Wednesday, 5 March 2008

Everyone Says You're Perfect

Your right index and middle fingers were nicotine stained just as my mouth was stained by the rainbow colours of my rocket ice lolly. I could never understand how you managed to pass so much time in that little room which smelt of hot light bulbs and metal. Those fingers of yours were so big and the transistors you soldered endlessly to build the organ so small; it must have been a very fiddly job. You always had a miniature glass filled with Drambuie. I could smell its sweetness on your breath as you turned your head when I opened the door. You were often wearing headphones, speaking into some sort of handset to someone with an oscillating Donald Duck voice punctuated by white noise from the other side of the world. What did you talk about? The weather. Your soldering iron rested at an angle on the desk and sometimes a blob had dripped down off the nib and onto the wooden surface. The table top was as scarred by burns and scratches as a desk lid in my comprehensive school French class and sticky ring marks had attracted cigarette ash and turned black. Your chair was one you bought especially; a captain’s chair and its leather soon took on the odour of your electrical equipment. I’ve got that chair now; the cat sleeps on it. In the cupboard, what would have been a wardrobe in a more conventional household was your gun safe, a cold metal coffin. Late at night, as I got up to go to the bathroom, I would hear your fingers banging away on the keys of the organ. I couldn’t hear the music but I knew it was there.
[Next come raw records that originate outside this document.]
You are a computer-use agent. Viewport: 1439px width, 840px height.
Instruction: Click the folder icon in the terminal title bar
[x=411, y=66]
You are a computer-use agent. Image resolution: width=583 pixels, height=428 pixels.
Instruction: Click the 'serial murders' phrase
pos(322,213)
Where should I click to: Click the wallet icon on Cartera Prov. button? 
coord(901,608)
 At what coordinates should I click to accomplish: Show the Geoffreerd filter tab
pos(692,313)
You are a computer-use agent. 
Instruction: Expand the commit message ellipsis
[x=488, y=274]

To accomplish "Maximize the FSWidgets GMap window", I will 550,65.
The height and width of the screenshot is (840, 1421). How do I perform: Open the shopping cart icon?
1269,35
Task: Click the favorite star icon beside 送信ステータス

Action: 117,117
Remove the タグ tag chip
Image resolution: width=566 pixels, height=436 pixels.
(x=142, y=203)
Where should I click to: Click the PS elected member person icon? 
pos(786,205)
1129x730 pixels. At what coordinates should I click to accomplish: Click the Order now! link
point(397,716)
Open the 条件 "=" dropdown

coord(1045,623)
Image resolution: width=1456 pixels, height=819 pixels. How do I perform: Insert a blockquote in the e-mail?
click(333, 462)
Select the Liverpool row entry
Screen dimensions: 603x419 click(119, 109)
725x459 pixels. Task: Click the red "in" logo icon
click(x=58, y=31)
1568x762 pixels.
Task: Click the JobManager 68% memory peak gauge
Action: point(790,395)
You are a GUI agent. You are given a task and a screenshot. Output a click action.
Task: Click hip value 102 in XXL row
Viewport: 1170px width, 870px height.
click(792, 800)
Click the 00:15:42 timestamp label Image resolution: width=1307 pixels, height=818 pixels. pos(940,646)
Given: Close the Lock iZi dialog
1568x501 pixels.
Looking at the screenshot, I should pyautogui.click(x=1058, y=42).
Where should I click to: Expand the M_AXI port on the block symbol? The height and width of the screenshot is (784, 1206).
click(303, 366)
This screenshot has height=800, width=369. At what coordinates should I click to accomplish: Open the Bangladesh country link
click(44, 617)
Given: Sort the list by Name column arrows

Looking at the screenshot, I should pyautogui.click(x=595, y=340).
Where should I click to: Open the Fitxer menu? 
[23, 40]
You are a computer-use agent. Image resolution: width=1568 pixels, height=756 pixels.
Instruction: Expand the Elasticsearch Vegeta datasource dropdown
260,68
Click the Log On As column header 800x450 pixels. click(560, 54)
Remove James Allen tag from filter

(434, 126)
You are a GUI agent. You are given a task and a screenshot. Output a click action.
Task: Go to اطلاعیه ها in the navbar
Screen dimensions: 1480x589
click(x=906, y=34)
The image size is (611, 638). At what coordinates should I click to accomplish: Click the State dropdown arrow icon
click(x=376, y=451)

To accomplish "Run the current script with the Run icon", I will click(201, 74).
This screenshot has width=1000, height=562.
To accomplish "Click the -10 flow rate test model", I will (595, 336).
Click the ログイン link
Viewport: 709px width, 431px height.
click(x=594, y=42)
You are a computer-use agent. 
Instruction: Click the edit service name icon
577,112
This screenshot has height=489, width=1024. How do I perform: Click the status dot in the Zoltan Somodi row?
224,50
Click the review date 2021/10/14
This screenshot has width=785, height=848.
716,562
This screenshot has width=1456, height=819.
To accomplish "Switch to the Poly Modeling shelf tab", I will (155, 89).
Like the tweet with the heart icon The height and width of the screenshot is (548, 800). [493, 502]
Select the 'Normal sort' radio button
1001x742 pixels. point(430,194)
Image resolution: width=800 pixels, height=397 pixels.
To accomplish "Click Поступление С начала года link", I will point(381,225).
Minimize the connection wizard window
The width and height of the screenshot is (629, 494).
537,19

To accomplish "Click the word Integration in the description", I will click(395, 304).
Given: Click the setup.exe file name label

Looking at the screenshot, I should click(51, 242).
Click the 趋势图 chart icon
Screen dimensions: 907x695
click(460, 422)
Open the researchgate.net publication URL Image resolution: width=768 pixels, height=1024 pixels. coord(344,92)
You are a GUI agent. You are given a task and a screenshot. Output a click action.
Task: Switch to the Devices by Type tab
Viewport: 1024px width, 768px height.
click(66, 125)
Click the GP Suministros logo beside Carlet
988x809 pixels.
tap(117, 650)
When you die, everyone says you’re perfect. I know you weren’t but it doesn’t matter.


cheryl63 said...

I really enjoyed this story. Is it based on any real life facts? Do you really have a chair? Was it based on your Father? Am I too nosy!
Well done on a good story anyway.

Kathryn said...

Yes, yes, yes and no, you're not!

A captain's chair is a swivel chair with arms, perhaps nautical in origin judging by its shape (although I'm not sure). It only struck me when I was writing this piece how ironic that he was a pilot and had a captain's chair!